PROBLEM REQUIREMENTS: Reproduce the STRINGdb passage starting at "The plot network" and ending at "a major bottleneck.", replacing "heatmaps" with "bar charts".

Apart from directly browsing and searching the website,
data access in STRING is possible also via a REST-based
API (application programing interface) and via wholesale
data download. With version 10.0, we have introduced
a further option: direct access from the R programming
environment, following the Bioconductor standard (39).
The corresponding package is named STRINGdb (Figure
3), and can be downloaded from the Bioconductor
repository (http://www.bioconductor.org/packages/release/
bioc/html/STRINGdb.html). The package interacts with
the STRING server via the REST API and via additional,
dedicated web services. To optimize the speed of subsequent
accesses, the entire interaction network and associated data
for a given organism are downloaded from the server and
cached locally in theRenvironment,whenever possible. The
package is built around the iGraph framework (40), which
handles the complexity of the network data structures and
provides fast query/analysis functions. Once a network is
loaded/cached into an iGraph object, high-level functions
facilitate the most common user tasks, such as mapping protein
names onto their corresponding STRING identifiers,
retrieving the neighbors of a protein of interest, retrieving
PubMed IDs for publications that support a given interaction,
finding clusters of proteins in the network and generating
stable links back to the STRING website.
The plot network function can be used to display a native
STRING network of proteins in R (Figure 3). Functions
are also available to augment a given network with userprovided
node colorings (‘payload information’, see also
Figure 1), such that subsets of proteins can be tagged and
visually highlighted. Statistical enrichment tests can be executed
on gene lists within the STRING namespace, covering
Gene Ontology and pathway annotations, as well as
tissue and diseases annotations. Results can be visualized
as lists of enriched terms and/or heatmaps. The R-package
proves particularly valuable for users arriving with a very
large set of genes, for which the web-based interface of
STRING has previously been a major bottleneck.

GIVEN ENTRIES:
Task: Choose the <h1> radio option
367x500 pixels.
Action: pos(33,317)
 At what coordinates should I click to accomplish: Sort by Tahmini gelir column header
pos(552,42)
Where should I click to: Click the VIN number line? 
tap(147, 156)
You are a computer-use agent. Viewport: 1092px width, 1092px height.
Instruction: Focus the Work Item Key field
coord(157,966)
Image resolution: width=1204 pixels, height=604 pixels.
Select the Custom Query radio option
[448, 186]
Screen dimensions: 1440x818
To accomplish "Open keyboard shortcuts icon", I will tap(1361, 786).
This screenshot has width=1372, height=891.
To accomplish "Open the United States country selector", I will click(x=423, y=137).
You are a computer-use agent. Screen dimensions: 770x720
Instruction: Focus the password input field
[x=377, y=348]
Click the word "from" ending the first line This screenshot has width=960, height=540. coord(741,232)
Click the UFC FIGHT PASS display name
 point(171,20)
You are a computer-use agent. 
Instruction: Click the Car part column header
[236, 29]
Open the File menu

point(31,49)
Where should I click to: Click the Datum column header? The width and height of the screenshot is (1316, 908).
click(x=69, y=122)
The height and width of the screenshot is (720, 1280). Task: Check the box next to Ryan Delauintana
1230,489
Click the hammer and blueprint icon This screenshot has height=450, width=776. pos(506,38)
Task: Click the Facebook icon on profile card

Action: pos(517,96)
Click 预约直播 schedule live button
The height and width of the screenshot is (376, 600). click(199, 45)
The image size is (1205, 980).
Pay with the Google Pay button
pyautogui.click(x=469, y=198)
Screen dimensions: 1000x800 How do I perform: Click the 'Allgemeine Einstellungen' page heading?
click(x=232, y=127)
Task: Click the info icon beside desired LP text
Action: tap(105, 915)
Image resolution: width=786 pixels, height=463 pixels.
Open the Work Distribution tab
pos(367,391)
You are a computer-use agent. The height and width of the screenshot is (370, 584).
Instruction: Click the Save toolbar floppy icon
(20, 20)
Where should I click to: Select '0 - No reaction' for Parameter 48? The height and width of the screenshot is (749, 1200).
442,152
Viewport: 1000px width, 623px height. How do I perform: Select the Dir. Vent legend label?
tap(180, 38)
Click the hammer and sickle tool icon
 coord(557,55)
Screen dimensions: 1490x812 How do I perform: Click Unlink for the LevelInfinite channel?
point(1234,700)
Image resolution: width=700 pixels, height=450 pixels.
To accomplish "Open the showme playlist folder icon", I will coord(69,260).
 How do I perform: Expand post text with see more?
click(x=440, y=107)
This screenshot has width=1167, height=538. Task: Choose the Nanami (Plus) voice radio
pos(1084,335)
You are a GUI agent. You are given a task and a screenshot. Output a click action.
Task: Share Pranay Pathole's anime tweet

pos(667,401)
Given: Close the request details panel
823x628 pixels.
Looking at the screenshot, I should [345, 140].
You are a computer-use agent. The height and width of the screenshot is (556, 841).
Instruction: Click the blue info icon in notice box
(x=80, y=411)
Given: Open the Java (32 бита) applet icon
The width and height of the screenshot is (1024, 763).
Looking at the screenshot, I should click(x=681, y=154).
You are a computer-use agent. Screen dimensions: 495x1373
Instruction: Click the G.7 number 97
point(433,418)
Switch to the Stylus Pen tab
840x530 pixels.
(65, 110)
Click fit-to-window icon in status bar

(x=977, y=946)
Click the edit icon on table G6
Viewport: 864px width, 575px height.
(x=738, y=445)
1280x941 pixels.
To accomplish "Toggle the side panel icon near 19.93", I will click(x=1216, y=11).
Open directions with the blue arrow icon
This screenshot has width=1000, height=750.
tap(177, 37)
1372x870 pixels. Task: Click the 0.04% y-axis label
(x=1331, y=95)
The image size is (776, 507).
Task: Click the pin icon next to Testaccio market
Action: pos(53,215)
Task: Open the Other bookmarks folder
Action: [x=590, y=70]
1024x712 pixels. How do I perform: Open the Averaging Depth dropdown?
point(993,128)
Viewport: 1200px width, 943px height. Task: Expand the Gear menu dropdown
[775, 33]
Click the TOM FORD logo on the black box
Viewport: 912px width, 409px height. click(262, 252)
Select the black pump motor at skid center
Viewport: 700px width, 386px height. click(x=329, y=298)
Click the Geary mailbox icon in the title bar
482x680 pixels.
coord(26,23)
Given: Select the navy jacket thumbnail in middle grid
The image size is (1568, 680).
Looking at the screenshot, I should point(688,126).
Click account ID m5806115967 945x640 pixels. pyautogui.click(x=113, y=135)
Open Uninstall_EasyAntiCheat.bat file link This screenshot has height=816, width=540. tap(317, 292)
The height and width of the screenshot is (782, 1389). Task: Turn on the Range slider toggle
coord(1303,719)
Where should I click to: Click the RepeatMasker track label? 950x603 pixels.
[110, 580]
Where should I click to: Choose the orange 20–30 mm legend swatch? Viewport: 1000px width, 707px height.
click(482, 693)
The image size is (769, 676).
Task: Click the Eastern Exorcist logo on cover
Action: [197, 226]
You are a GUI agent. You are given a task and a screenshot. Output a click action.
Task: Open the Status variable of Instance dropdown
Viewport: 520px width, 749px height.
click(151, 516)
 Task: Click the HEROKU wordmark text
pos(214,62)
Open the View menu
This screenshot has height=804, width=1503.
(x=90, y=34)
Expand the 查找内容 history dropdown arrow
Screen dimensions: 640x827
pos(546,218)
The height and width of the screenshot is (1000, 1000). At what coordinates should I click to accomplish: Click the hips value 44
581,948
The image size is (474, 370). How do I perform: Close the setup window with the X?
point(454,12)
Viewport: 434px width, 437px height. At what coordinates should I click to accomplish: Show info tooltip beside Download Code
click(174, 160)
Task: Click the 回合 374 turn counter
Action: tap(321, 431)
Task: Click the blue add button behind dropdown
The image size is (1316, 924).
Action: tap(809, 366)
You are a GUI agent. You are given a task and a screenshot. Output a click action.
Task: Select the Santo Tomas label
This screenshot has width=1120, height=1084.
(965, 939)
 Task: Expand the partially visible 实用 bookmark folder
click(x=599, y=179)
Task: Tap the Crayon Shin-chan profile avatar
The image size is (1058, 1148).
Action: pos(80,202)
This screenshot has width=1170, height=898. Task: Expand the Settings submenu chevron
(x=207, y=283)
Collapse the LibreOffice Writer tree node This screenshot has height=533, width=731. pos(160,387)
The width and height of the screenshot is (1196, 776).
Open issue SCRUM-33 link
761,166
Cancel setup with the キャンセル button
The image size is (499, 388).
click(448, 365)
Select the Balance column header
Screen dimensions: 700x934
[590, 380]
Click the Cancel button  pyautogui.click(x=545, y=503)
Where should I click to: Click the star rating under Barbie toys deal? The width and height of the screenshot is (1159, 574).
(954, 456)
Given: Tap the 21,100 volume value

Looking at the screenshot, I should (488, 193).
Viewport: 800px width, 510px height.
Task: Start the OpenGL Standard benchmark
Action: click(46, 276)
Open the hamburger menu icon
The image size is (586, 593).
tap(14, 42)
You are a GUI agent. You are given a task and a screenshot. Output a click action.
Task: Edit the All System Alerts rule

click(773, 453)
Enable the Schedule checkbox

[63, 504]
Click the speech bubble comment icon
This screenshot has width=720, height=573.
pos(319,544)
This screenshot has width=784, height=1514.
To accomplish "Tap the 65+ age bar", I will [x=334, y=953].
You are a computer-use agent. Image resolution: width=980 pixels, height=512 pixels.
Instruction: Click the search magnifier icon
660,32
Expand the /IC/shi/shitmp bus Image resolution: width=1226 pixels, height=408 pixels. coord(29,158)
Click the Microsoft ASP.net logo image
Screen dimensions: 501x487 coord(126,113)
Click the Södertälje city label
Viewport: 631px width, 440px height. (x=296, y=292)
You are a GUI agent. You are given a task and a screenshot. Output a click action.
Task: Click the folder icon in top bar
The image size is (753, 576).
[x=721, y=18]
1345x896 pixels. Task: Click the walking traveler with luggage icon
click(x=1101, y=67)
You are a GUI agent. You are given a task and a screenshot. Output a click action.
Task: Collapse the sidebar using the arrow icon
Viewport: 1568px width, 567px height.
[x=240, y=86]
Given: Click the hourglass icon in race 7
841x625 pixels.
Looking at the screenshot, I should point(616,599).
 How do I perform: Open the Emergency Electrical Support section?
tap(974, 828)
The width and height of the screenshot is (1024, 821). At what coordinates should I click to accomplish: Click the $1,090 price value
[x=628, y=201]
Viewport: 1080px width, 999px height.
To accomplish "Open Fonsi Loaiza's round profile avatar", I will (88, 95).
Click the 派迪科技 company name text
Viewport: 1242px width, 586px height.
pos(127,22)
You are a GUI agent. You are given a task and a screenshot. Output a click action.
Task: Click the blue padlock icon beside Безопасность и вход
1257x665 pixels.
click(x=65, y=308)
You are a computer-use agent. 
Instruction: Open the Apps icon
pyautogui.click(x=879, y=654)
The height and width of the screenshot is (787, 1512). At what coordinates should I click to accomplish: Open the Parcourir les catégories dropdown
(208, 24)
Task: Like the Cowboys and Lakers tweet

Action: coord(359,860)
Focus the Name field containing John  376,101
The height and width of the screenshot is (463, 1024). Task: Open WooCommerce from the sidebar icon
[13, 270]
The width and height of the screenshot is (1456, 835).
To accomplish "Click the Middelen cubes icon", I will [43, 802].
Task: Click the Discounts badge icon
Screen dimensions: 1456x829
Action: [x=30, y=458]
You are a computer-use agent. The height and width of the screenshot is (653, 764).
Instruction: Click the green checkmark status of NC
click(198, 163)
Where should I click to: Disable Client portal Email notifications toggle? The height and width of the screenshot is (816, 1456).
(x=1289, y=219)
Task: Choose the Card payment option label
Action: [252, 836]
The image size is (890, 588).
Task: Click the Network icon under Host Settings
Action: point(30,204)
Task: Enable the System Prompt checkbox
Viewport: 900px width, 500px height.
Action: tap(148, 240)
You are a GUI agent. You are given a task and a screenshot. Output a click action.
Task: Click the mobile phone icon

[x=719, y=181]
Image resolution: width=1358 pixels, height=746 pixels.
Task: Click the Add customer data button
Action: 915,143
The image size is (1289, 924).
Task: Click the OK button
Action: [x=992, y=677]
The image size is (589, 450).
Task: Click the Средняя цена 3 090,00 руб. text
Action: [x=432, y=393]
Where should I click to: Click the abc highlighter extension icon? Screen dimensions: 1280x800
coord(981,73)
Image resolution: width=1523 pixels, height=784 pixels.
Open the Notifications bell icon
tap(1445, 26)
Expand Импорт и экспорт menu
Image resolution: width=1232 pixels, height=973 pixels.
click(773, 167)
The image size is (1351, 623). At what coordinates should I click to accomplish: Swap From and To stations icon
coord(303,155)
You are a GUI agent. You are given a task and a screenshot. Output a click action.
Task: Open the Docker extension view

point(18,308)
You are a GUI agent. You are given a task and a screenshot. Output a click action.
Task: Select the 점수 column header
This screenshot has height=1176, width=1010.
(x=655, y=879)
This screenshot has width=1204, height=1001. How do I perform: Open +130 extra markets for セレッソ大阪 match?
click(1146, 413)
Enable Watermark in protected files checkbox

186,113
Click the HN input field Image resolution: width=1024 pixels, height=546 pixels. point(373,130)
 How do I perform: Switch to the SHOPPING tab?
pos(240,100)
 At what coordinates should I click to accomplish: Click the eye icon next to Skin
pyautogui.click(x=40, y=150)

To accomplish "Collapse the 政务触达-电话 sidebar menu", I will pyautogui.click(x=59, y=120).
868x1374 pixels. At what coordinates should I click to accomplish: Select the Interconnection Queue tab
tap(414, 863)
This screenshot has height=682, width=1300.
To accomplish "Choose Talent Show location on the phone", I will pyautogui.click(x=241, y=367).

RESULT OF THE EXERCISE:
The plot network function can be used to display a native
STRING network of proteins in R (Figure 3). Functions
are also available to augment a given network with userprovided
node colorings (‘payload information’, see also
Figure 1), such that subsets of proteins can be tagged and
visually highlighted. Statistical enrichment tests can be executed
on gene lists within the STRING namespace, covering
Gene Ontology and pathway annotations, as well as
tissue and diseases annotations. Results can be visualized
as lists of enriched terms and/or bar charts. The R-package
proves particularly valuable for users arriving with a very
large set of genes, for which the web-based interface of
STRING has previously been a major bottleneck.